======== EXTRACT

Here is a template to create a decorator with parameters using a function:

def decorator_maker(param1, param2):
    print("The parameters of my decorator are: {0} and {1}".format(param1, param2))

    def my_decorator(function_to_decorate):
        def wrapper(arg1, arg2):
            print("before call")
            result = function_to_decorate(arg1, arg2)
            print("after call")
            return result

        return wrapper

    return my_decorator

The usage is as follow:

@decorator_maker("hello", "How are you?")
def my_function(arg1, arg2):
    print("The parameters of my function are: {0} and {1}".format(arg1, arg2))
    return arg1 + "-" + arg2

With a class, it is more straightforward:

class decorator_maker(object):
    def __init__(self, param1, param2):
        print("The parameters of my decorator are: {0} and {1}".format(param1, param2))
        self.param1 = param1
        self.param2 = param2

    def __call__(self, function_to_decorate):
        def wrapper(arg1, arg2):
            print("before call")

================
======== RECORDS FOR THIS TASK

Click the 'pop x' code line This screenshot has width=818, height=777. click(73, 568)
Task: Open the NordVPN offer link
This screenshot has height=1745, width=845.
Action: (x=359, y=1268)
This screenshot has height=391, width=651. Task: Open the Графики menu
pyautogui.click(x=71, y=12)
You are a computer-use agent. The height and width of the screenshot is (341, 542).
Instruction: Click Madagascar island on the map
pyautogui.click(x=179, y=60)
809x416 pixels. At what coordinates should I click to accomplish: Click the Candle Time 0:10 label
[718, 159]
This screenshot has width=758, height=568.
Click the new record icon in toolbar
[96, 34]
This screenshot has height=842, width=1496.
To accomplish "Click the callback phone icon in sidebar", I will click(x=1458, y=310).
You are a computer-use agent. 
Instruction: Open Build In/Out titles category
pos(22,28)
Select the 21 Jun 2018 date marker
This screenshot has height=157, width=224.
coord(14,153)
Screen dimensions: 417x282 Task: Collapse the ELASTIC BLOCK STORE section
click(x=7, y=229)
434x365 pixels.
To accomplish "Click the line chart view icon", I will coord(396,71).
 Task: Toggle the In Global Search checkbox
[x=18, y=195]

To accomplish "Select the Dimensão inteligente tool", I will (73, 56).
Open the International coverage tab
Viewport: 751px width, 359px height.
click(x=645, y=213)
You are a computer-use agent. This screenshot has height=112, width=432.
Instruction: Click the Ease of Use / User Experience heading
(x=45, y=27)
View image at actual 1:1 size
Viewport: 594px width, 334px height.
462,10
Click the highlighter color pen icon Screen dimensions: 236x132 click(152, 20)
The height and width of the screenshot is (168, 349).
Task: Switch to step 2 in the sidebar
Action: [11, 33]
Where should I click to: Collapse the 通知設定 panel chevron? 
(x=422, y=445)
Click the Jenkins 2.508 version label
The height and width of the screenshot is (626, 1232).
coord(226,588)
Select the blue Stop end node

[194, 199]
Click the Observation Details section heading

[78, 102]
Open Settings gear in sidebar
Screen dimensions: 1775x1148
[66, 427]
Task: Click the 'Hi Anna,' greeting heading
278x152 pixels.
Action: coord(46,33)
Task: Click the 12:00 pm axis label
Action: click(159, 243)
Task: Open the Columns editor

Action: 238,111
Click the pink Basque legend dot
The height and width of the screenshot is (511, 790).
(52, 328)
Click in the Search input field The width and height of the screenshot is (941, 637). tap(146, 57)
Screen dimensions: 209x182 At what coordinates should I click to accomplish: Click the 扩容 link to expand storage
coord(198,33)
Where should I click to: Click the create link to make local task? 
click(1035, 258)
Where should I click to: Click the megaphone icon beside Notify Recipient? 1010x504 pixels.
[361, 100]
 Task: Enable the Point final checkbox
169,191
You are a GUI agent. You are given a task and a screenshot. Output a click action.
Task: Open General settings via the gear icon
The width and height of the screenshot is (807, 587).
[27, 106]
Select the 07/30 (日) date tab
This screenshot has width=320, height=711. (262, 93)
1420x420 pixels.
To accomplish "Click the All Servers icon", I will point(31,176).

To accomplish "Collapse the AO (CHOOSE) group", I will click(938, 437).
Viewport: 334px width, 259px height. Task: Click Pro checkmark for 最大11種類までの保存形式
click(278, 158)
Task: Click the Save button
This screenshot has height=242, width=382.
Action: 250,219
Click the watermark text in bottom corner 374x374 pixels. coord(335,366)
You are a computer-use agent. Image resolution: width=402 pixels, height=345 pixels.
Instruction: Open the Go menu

================

__TASKS TO CARRY OUT__.
• a. In the decorator excerpt, rewrite the code block starting "def decorator_maker(param1, param2):" as a short list of what it does.
• b. Copy the lines of the listing between the line containing "Click in the" and the line containing "click(1035, 258)", inclusive.

__SOLUTIONS TO THE TASKS__.
• a.
- `decorator_maker` takes two parameters, `param1` and `param2`, and prints them.
- Inside it, `my_decorator` takes `function_to_decorate`.
- Inside that, `wrapper(arg1, arg2)`:
  - prints "before call"
  - calls the decorated function with `arg1` and `arg2`
  - prints "after call"
  - returns the result
- `my_decorator` returns `wrapper`.
- `decorator_maker` returns `my_decorator`.

• b.
Click in the Search input field The width and height of the screenshot is (941, 637). tap(146, 57)
Screen dimensions: 209x182 At what coordinates should I click to accomplish: Click the 扩容 link to expand storage
coord(198,33)
Where should I click to: Click the create link to make local task? 
click(1035, 258)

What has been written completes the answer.